**Activity**
All of the data that follows is to be printed exactly, without pictures.

......

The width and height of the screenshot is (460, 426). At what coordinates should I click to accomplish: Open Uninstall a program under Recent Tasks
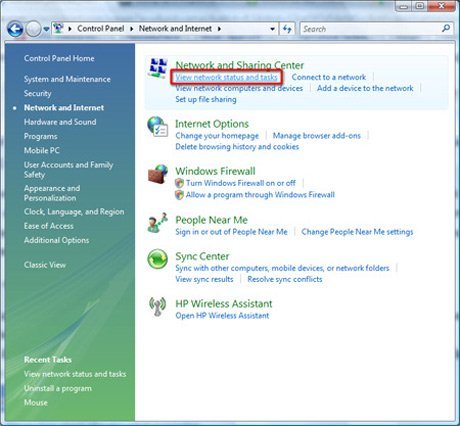click(x=58, y=388)
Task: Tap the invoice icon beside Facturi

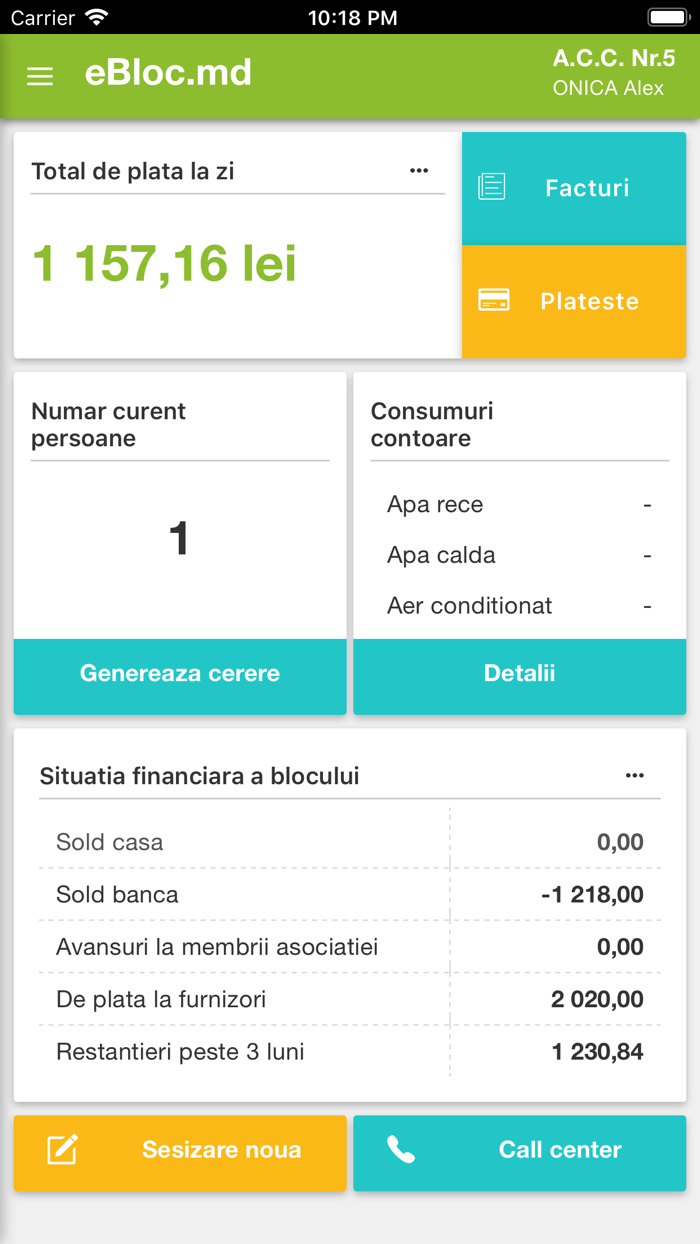Action: click(x=492, y=187)
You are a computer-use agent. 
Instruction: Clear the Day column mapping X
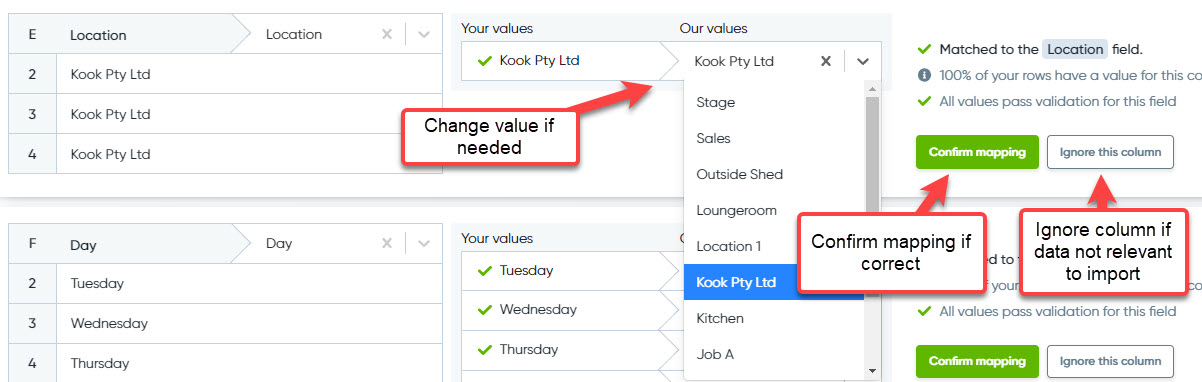(387, 244)
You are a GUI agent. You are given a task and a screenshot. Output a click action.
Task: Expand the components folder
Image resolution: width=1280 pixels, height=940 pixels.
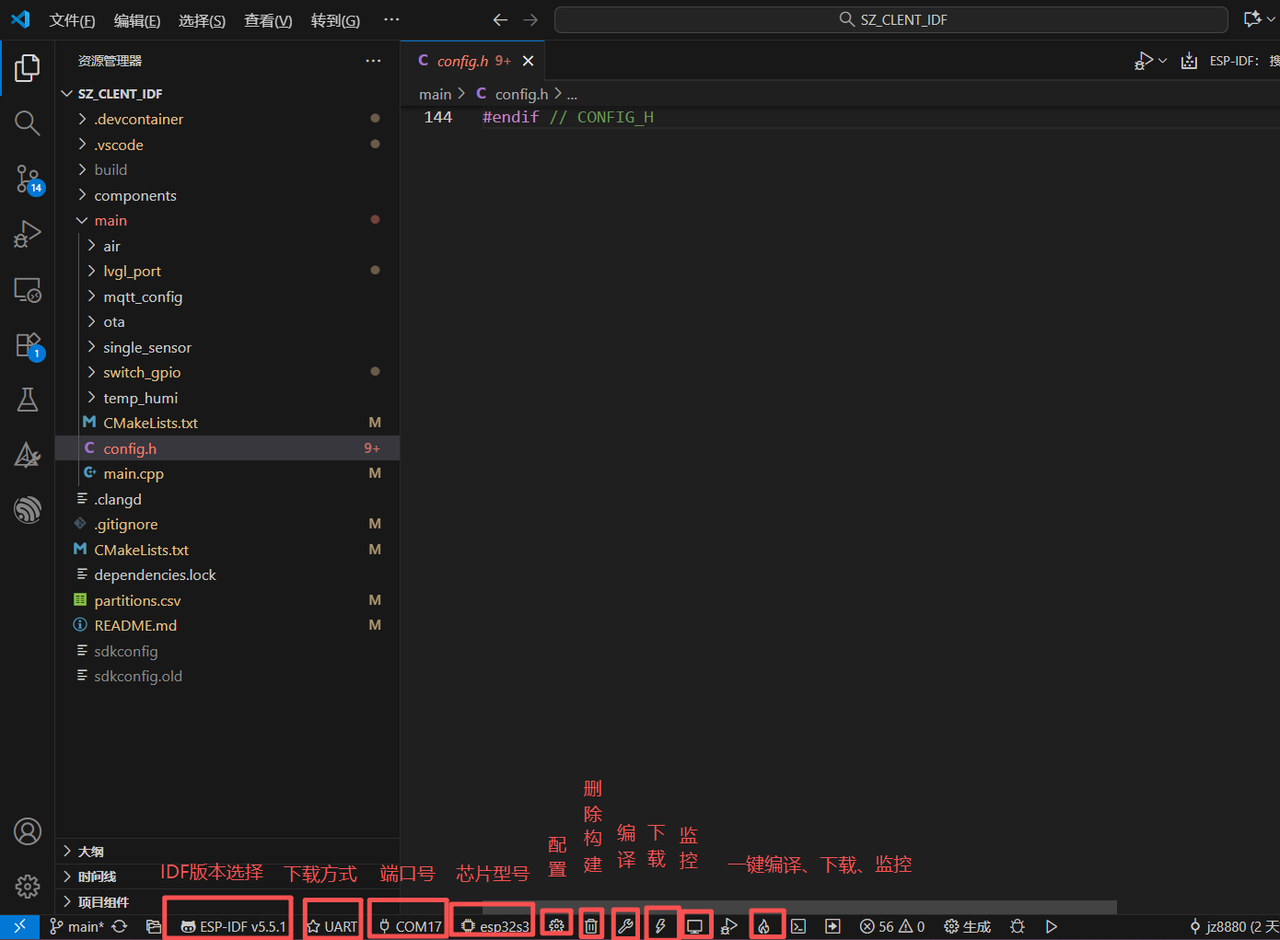134,195
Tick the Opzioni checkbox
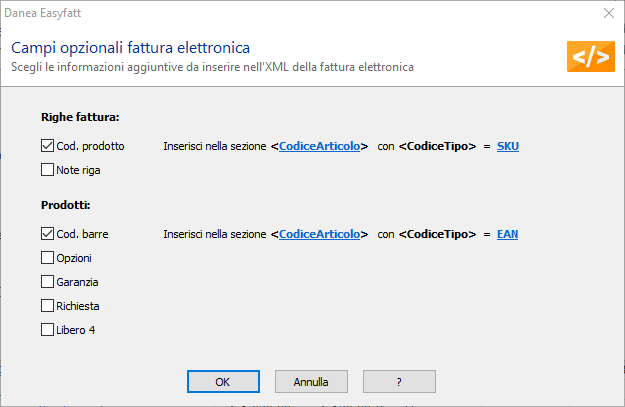This screenshot has height=407, width=625. click(47, 258)
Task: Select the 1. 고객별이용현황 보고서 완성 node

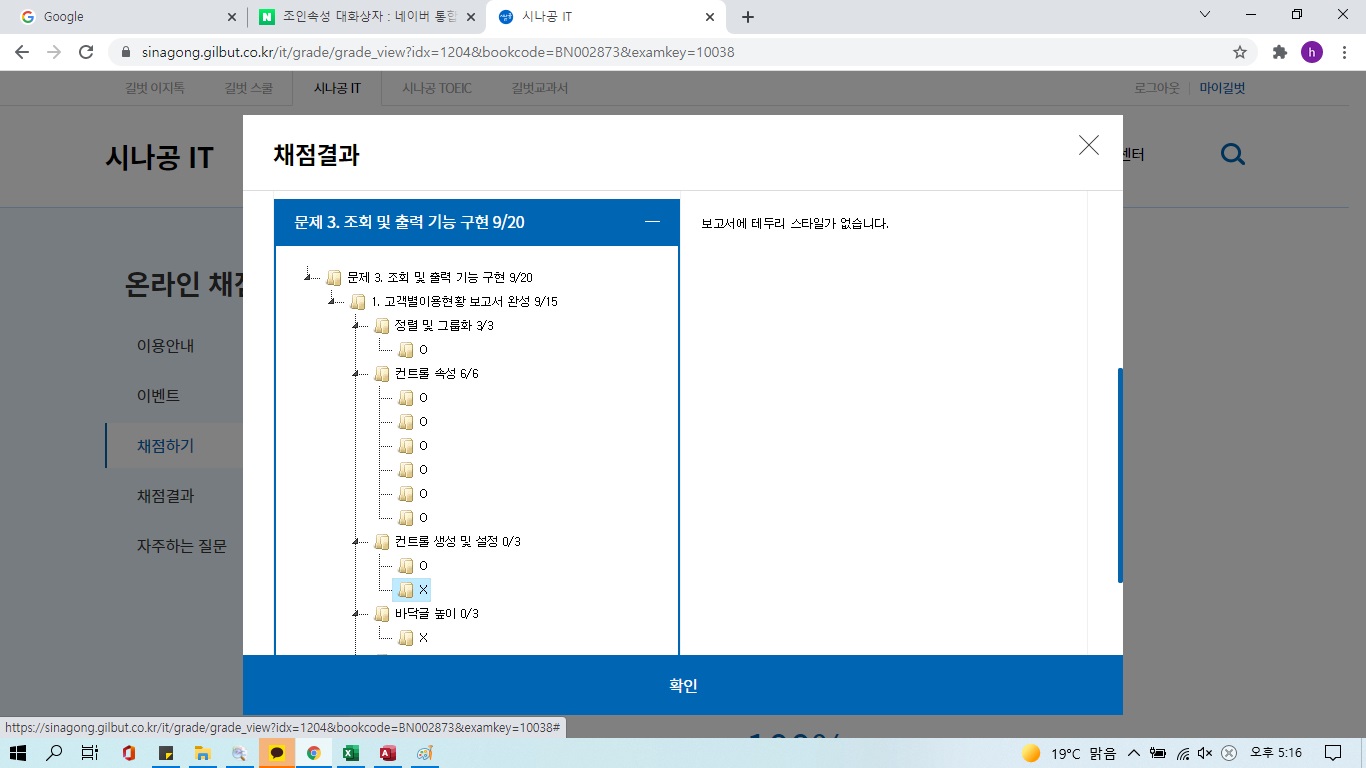Action: pyautogui.click(x=464, y=302)
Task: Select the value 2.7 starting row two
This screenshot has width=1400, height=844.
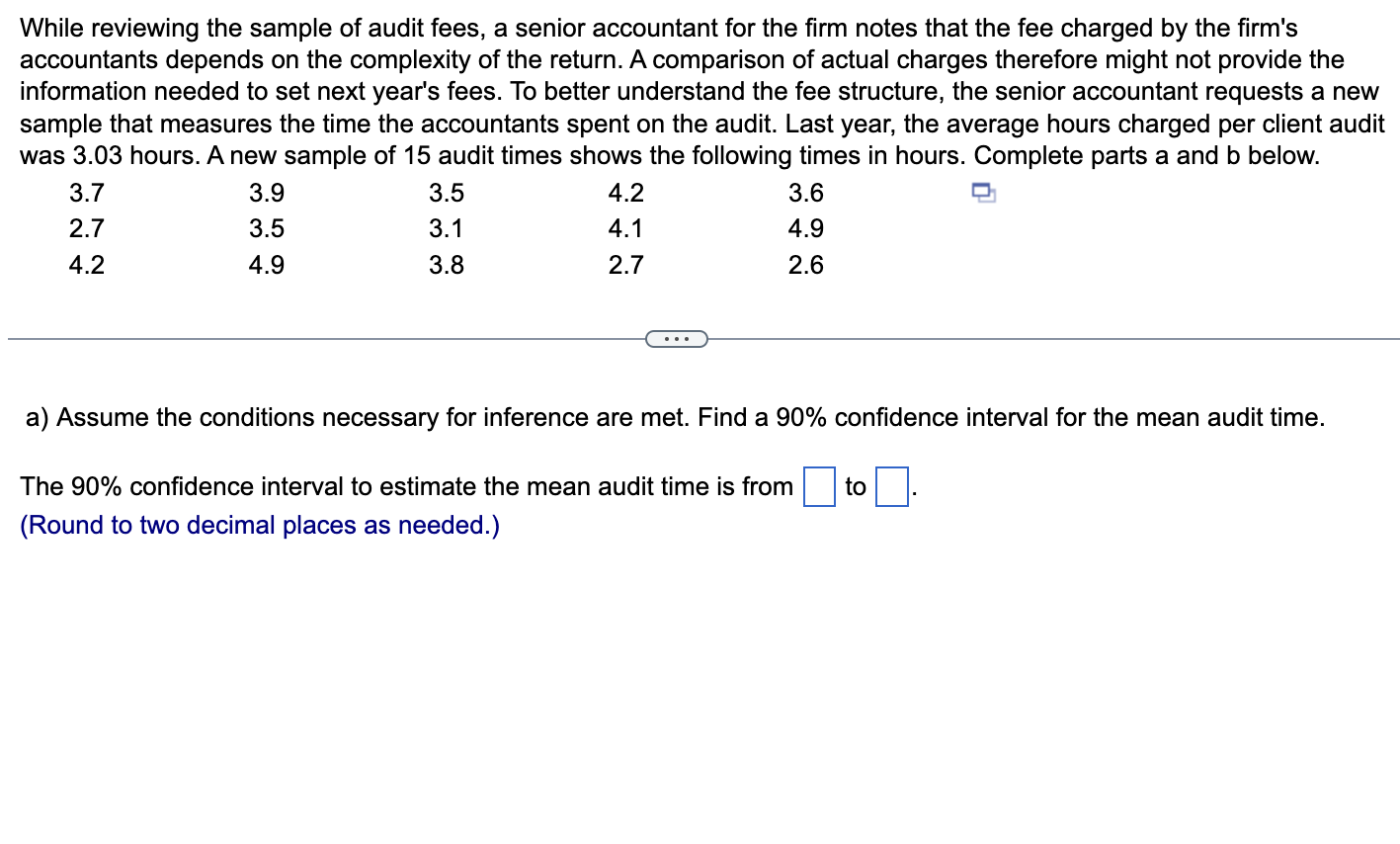Action: pos(85,228)
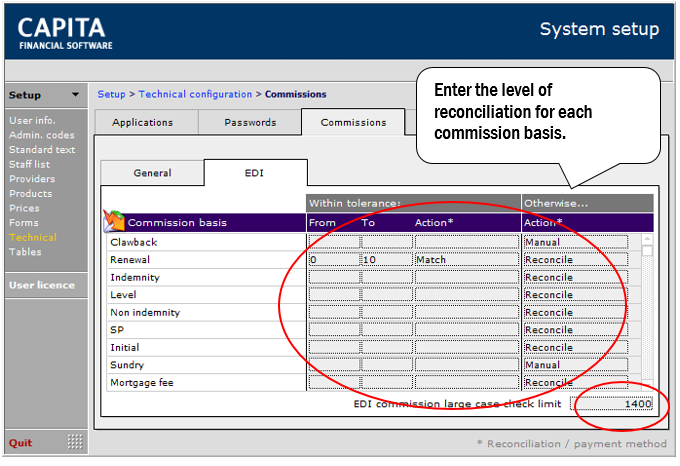Open User licence section
680x466 pixels.
point(42,285)
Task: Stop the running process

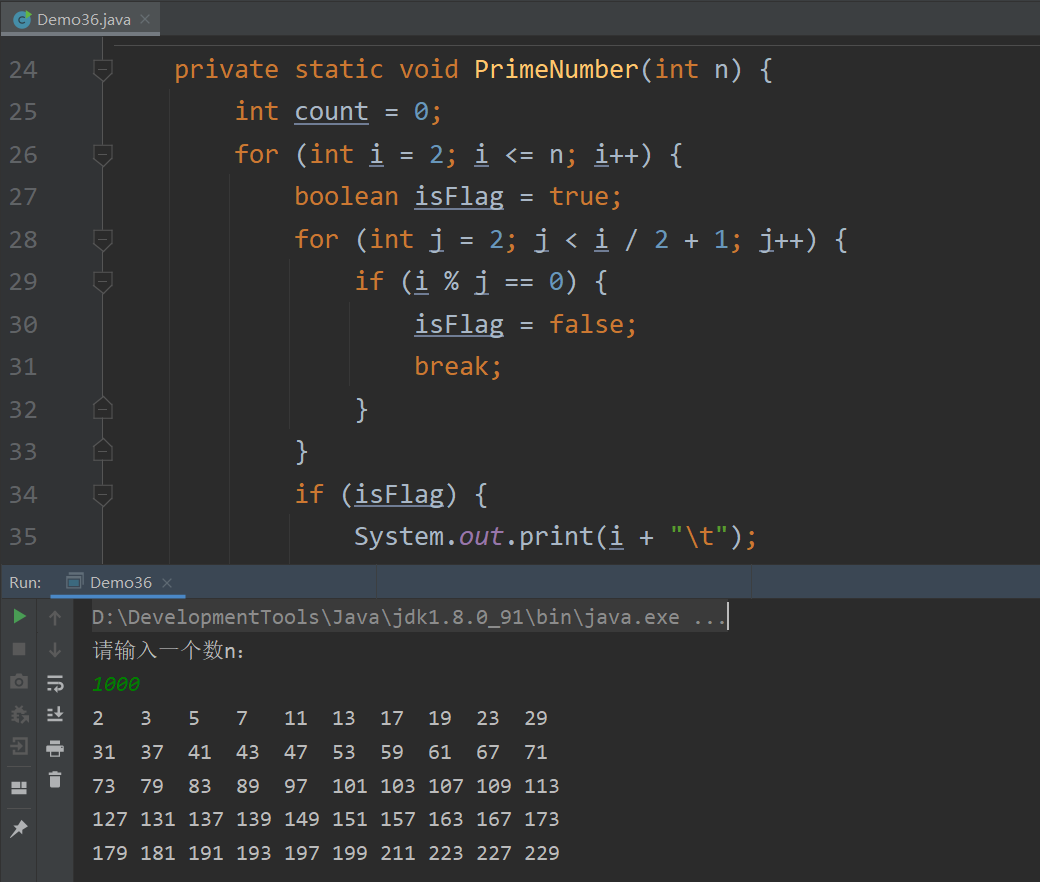Action: tap(18, 649)
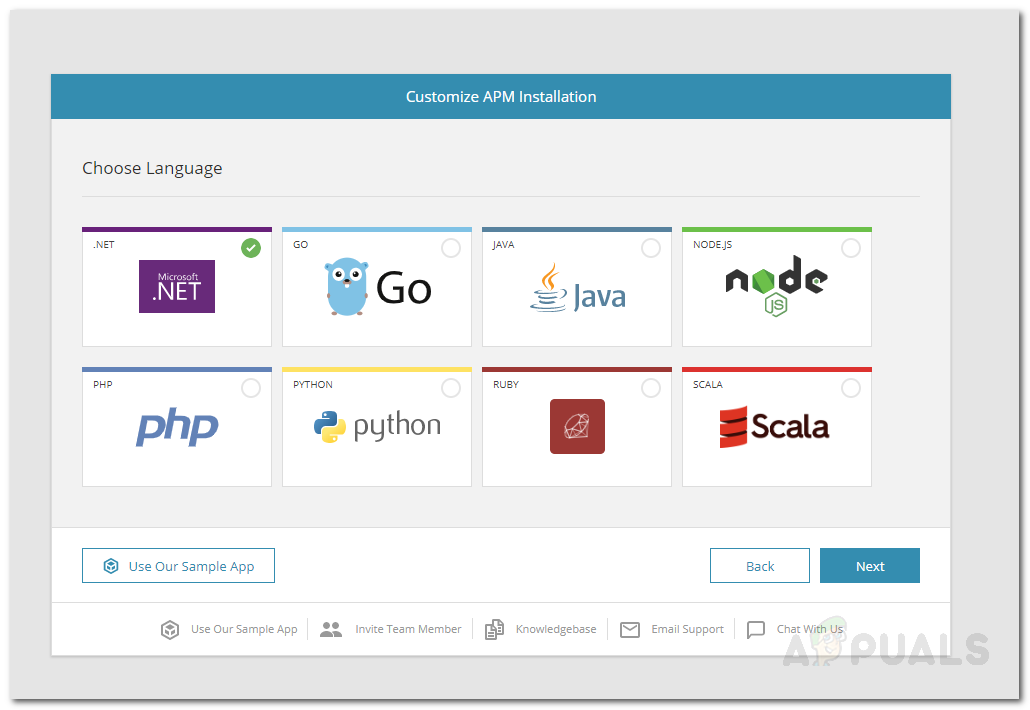Click the Java coffee cup logo

point(547,288)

......

**Task output**
The width and height of the screenshot is (460, 426). At what coordinates should I click to accomplish: Open Uninstall a program under Recent Tasks
click(x=58, y=388)
Task: Tap the invoice icon beside Facturi

Action: click(x=492, y=187)
You are a computer-use agent. 
Instruction: Clear the Day column mapping X
(387, 244)
You are a GUI agent. You are given a task and a screenshot. Output a click action.
Task: Expand the components folder
Image resolution: width=1280 pixels, height=940 pixels.
134,195
Tick the Opzioni checkbox
This screenshot has height=407, width=625. click(47, 258)
Task: Select the 1. 고객별이용현황 보고서 완성 node

Action: pyautogui.click(x=464, y=302)
Task: Select the value 2.7 starting row two
This screenshot has width=1400, height=844.
Action: pos(85,228)
Open User licence section
680x466 pixels.
point(42,285)
Task: Stop the running process

Action: tap(18, 649)
Click the Java coffee cup logo

point(547,288)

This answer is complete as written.